The fact that a unimodal distribution can re-emerge in stage 2 of a type A shift may compound the shifting baseline problem. Observers looking at a stage 2 MIC distribution in isolation may conclude that this represents a wild type distribution. Indeed, contemporary datasets are favored in the construction of epidemiological cutoffs (ECOFFs) for MICs . If one analyzes EUCAST’s ‘Antimicrobial wild type distributions of microorganisms’ gonococcal dataset with the EUCAST recommended software “ECOFFinder”, this generates an ECOFF for benzylpenicillin of 8 mg/L . Gonococcal isolates with MICs of over 1 have a high likelihood of non-response to benzylpenicillin therapy  which illustrates why it is not meaningful to try to find penicillin ECOFFs for contemporary gonococcal populations that have experienced right shifting of their MICs. Evaluating ECOFFs from the pre-penicillin populations would however be more appropriate. Following our historical methodology, the EUCAST ECOFF MIC distribution would be characterized as having undergone a type A, stage 3 shift. Likely because more recent datasets are favored in the EUCAST dataset, the older MIC distributions, such as those from 1945 (Fig. 3), are not included in this distribution.

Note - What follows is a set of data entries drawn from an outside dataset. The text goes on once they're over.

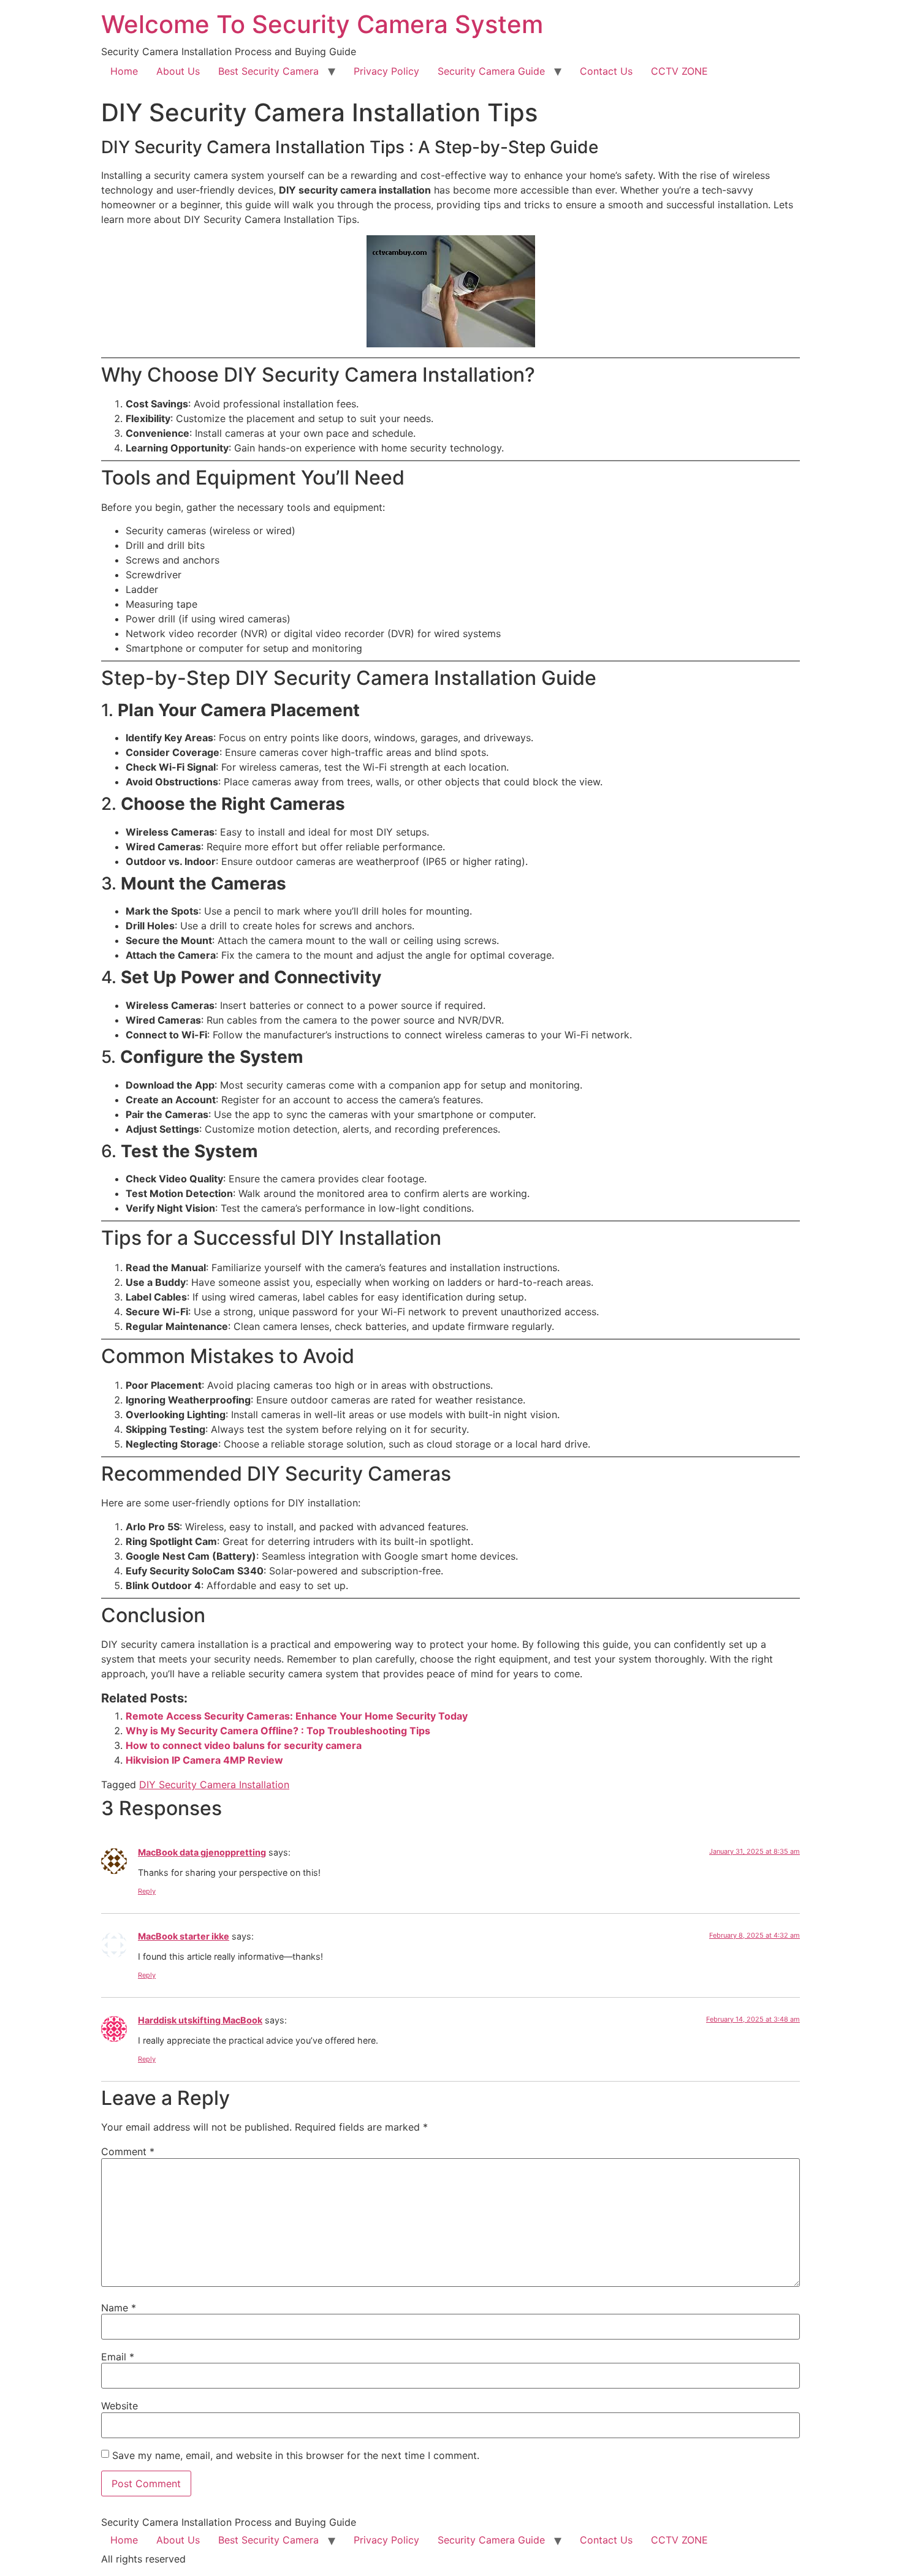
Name (118, 2308)
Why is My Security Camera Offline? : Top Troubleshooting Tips (278, 1730)
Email (117, 2357)
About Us (178, 71)
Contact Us (606, 71)
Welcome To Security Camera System (322, 24)
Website (119, 2406)
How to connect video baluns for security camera (244, 1745)
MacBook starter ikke (183, 1936)
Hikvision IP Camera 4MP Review (204, 1760)
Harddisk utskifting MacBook (200, 2020)
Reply (147, 1891)
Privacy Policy (386, 71)
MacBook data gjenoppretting (202, 1852)
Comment (127, 2151)
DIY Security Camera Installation (214, 1784)
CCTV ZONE (679, 71)
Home (124, 71)
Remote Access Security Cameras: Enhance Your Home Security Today (297, 1716)
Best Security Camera (268, 71)
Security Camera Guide (491, 71)
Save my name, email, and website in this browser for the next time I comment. (295, 2455)
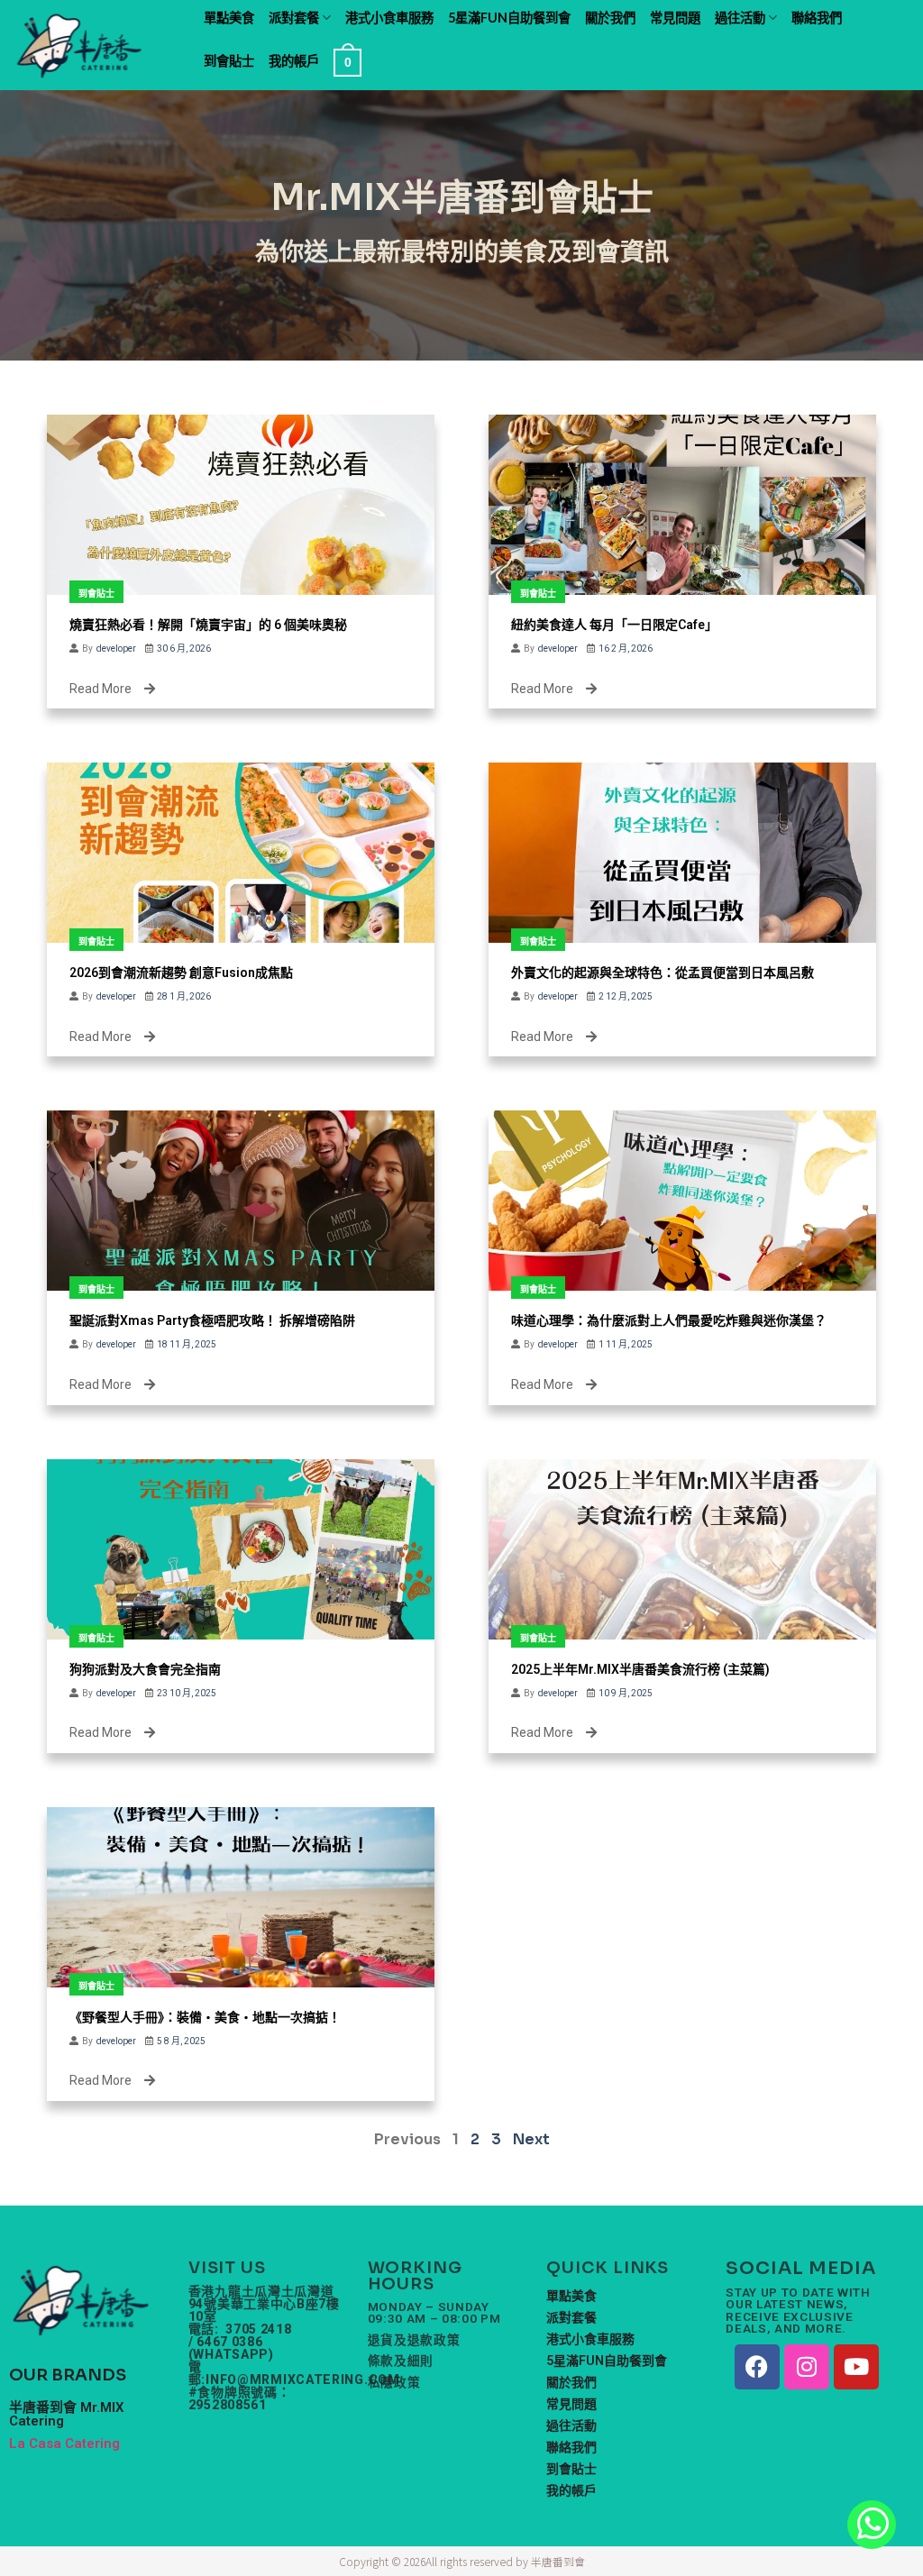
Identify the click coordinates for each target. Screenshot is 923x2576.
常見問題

Further studies could analyze what mechanisms underpin the elimination of highly susceptible strains, what the correlates are of populations that have undergone a stage 3 as opposed to a stage 1 or 2, type A shift in penicillin/other antimicrobial AMR. Can this all be explained by differential antimicrobial exposure? If so are there thresholds of consumption that populations should aim to not exceed ? Which gonococcal genotypes/genogroups have been driven extinct in populations with stage 2 and 3 shifts? Is this mirrored by a similar extinction in susceptible strains in commensal species? Finally, it may be useful to investigate if this process has played a role in the reduction in diversity of the gut microbiome in Western populations [46, 47].